- **SOURCE INFORMATION**:
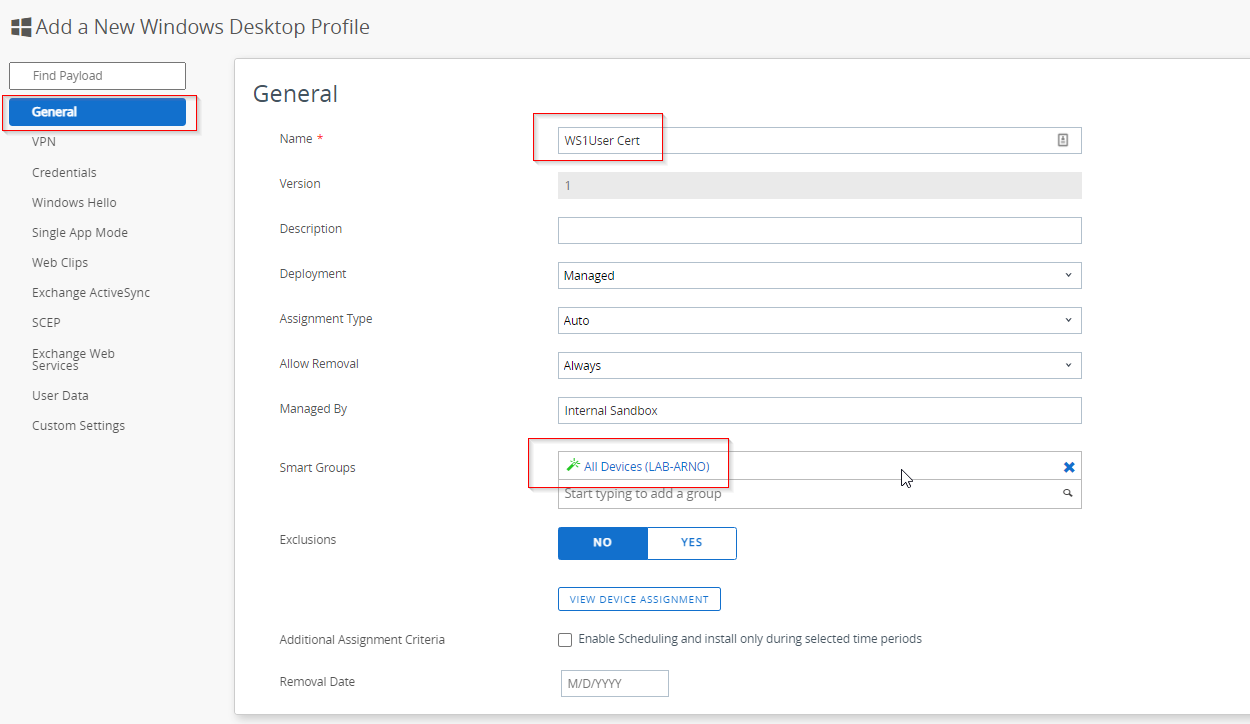Image resolution: width=1250 pixels, height=724 pixels.
Task: Open the Windows Hello payload
Action: (73, 202)
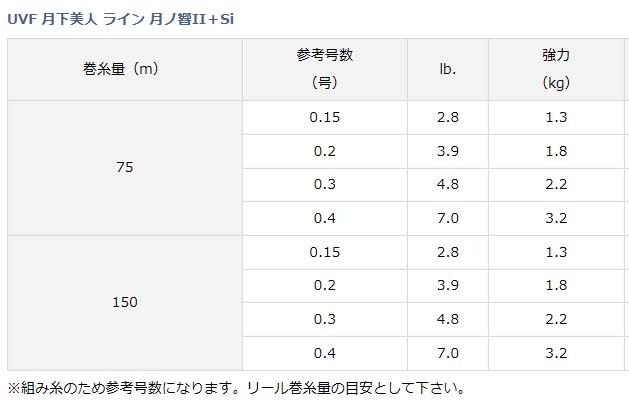Click 2.8 lb. value in the 150 m group
The image size is (629, 406).
[447, 252]
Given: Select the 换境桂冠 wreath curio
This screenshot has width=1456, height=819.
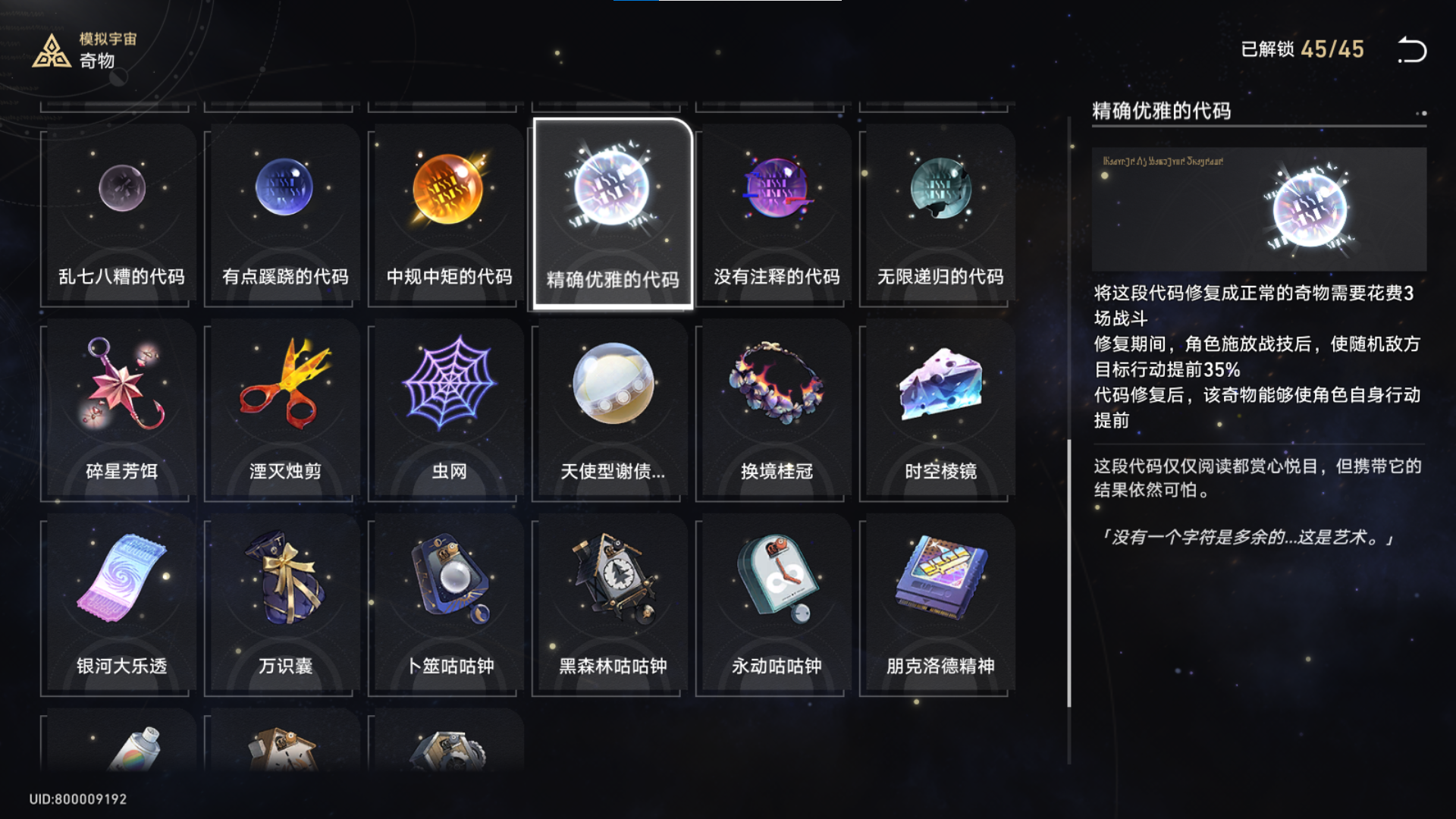Looking at the screenshot, I should click(777, 410).
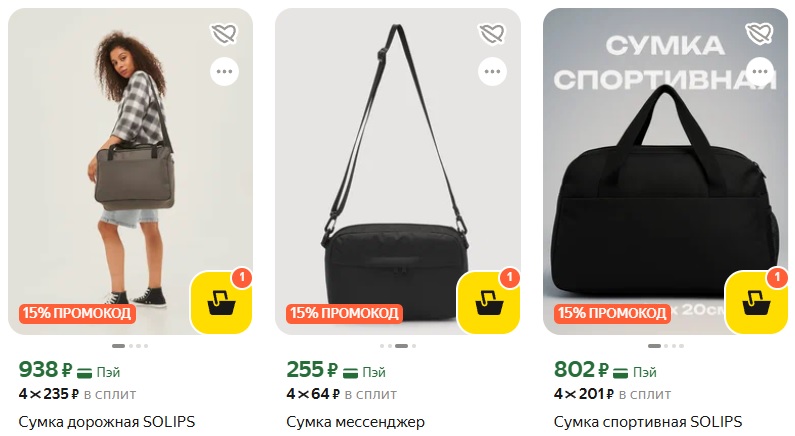Click Пэй card icon next to 938 ₽
Viewport: 795px width, 436px height.
point(85,372)
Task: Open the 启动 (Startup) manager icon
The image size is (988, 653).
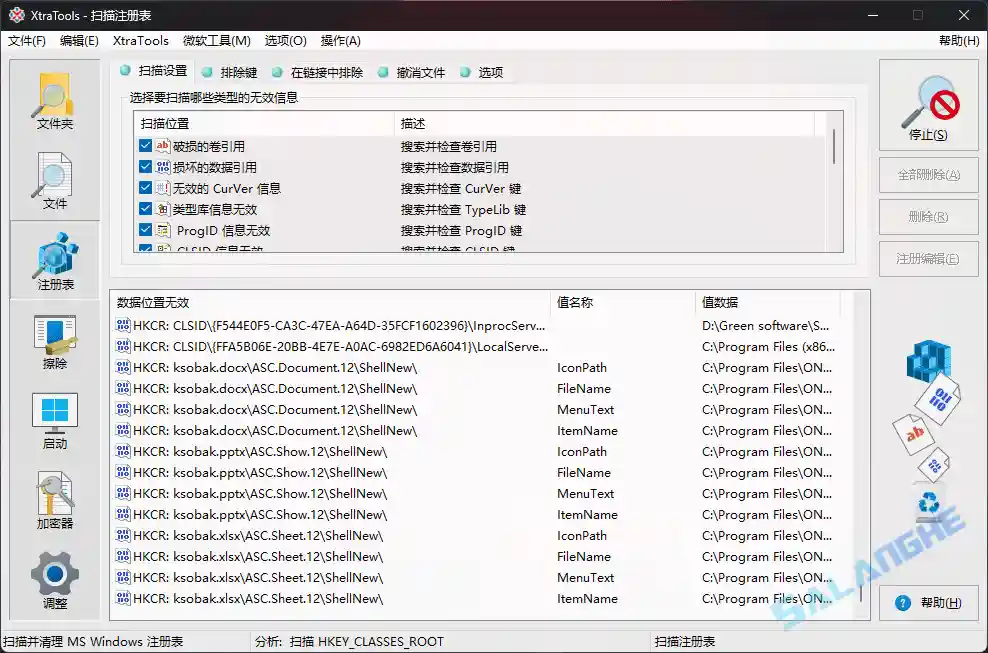Action: coord(54,416)
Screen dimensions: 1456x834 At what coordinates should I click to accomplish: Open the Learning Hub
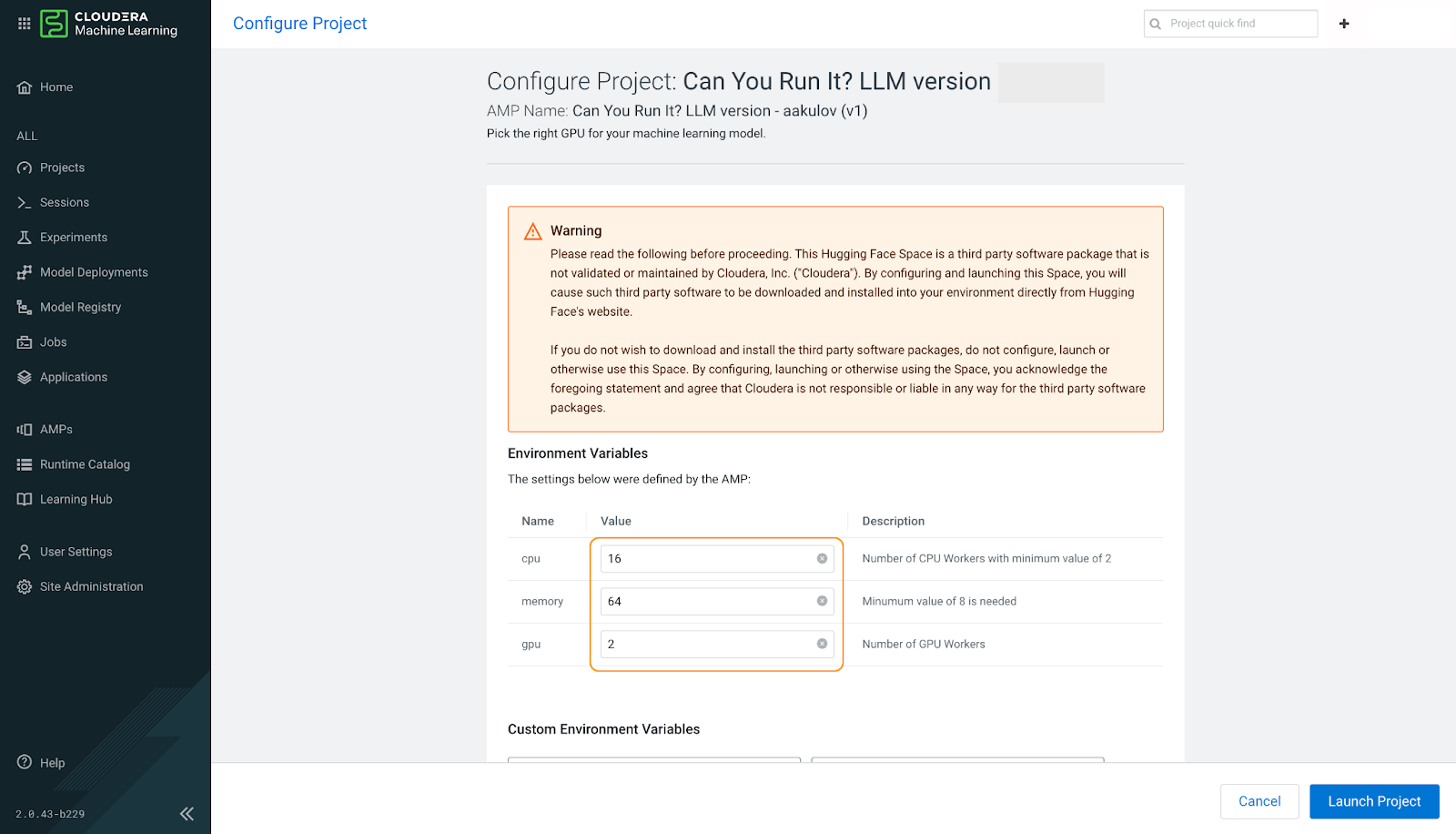point(76,498)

- **WHAT THE TASK REQUIRES**: Print each line from the one containing "The image size is (988, 653)." through the last line of the listing, both included, exactly and with no pictures.

- **EXERCISE RESPONSE**:
The image size is (988, 653).
Action: coord(54,416)
Screen dimensions: 1456x834 At what coordinates should I click to accomplish: Open the Learning Hub
point(76,498)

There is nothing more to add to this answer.